## start Raw records

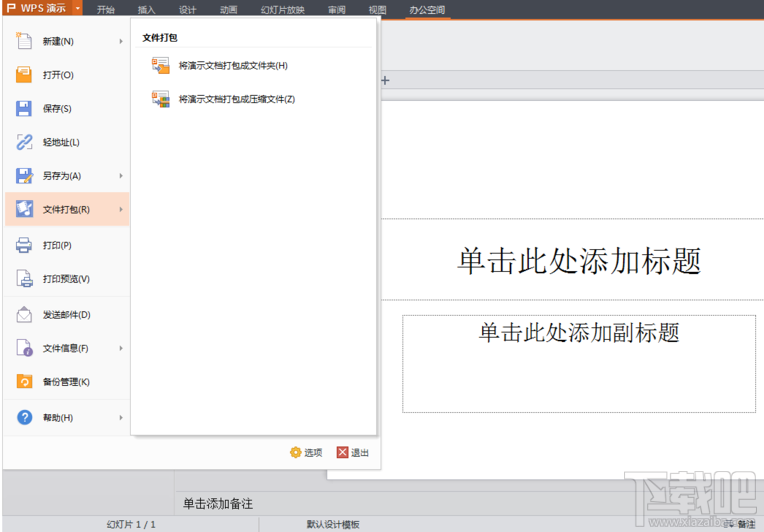Click the blue Help question mark icon
This screenshot has height=532, width=764.
24,418
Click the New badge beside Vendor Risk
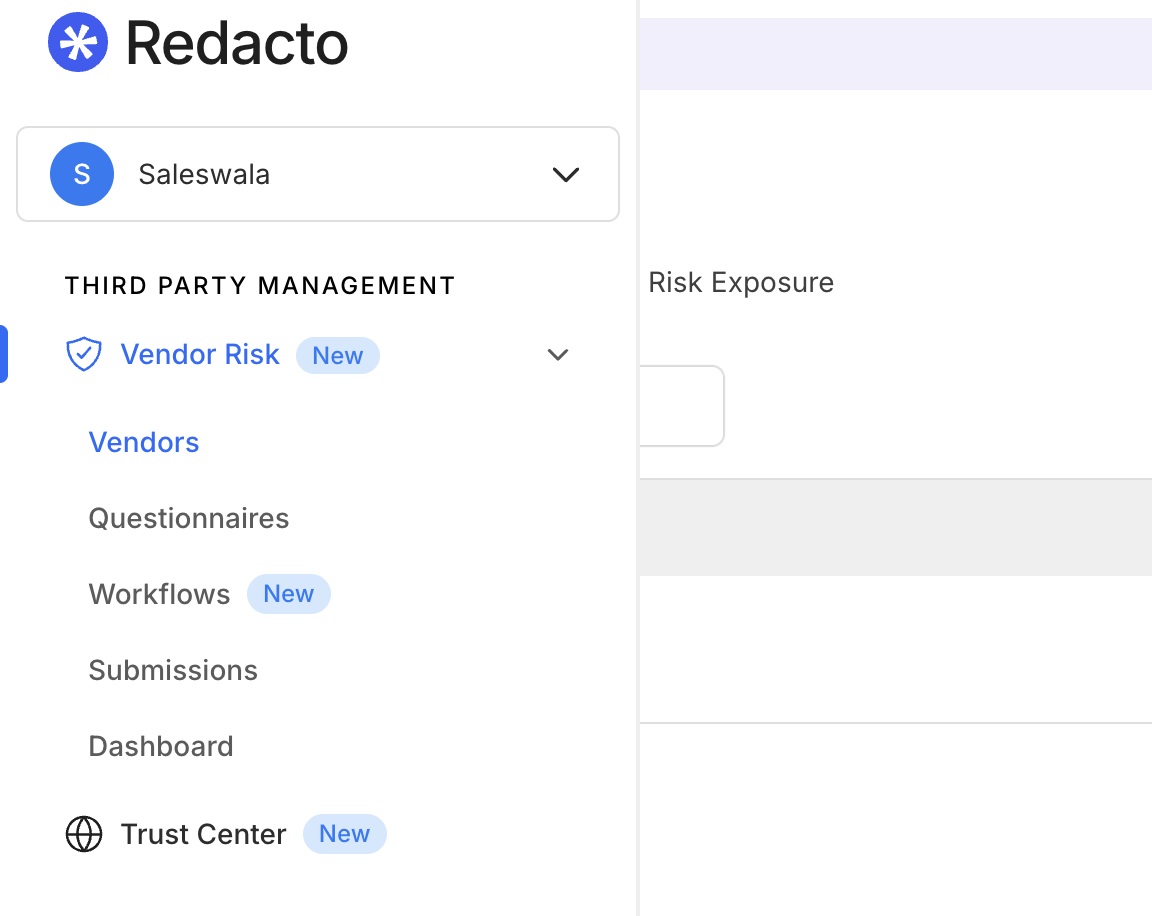 coord(337,356)
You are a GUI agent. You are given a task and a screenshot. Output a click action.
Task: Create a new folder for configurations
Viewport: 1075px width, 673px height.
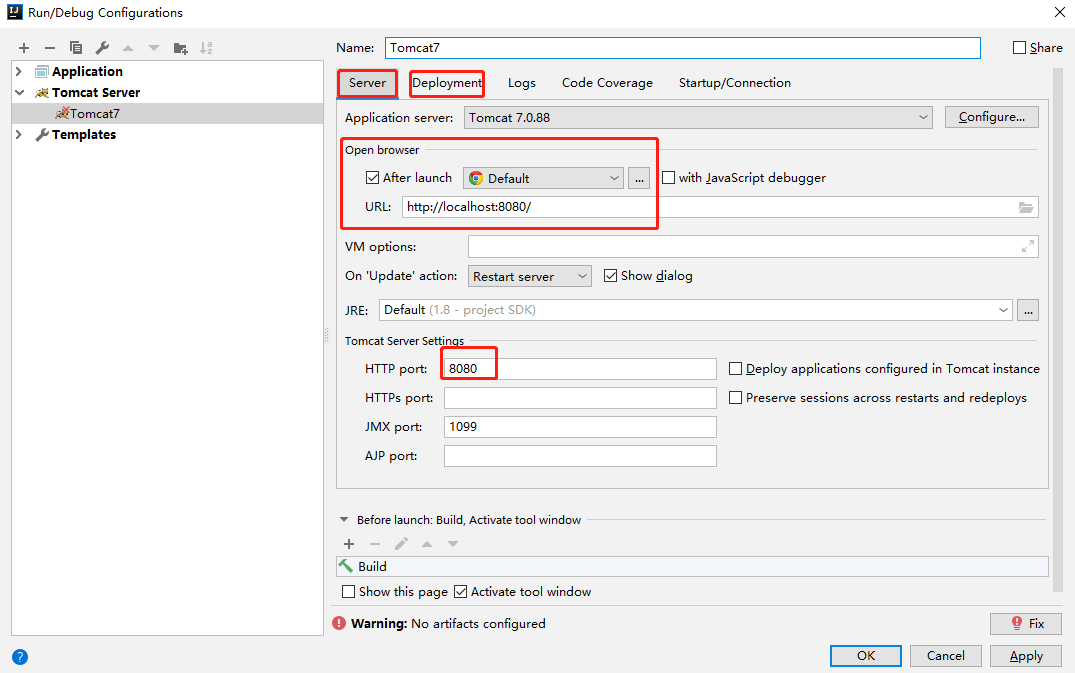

## end Raw records

:: Given instruction ::
Please arrange every line of the items above as a numbered list, skipping blank lines and leaving the pictures out.

:: Result of the exercise ::
1. Click the blue Help question mark icon
2. This screenshot has height=532, width=764.
3. 24,418
4. Click the New badge beside Vendor Risk
5.  coord(337,356)
6. You are a GUI agent. You are given a task and a screenshot. Output a click action.
7. Task: Create a new folder for configurations
8. Viewport: 1075px width, 673px height.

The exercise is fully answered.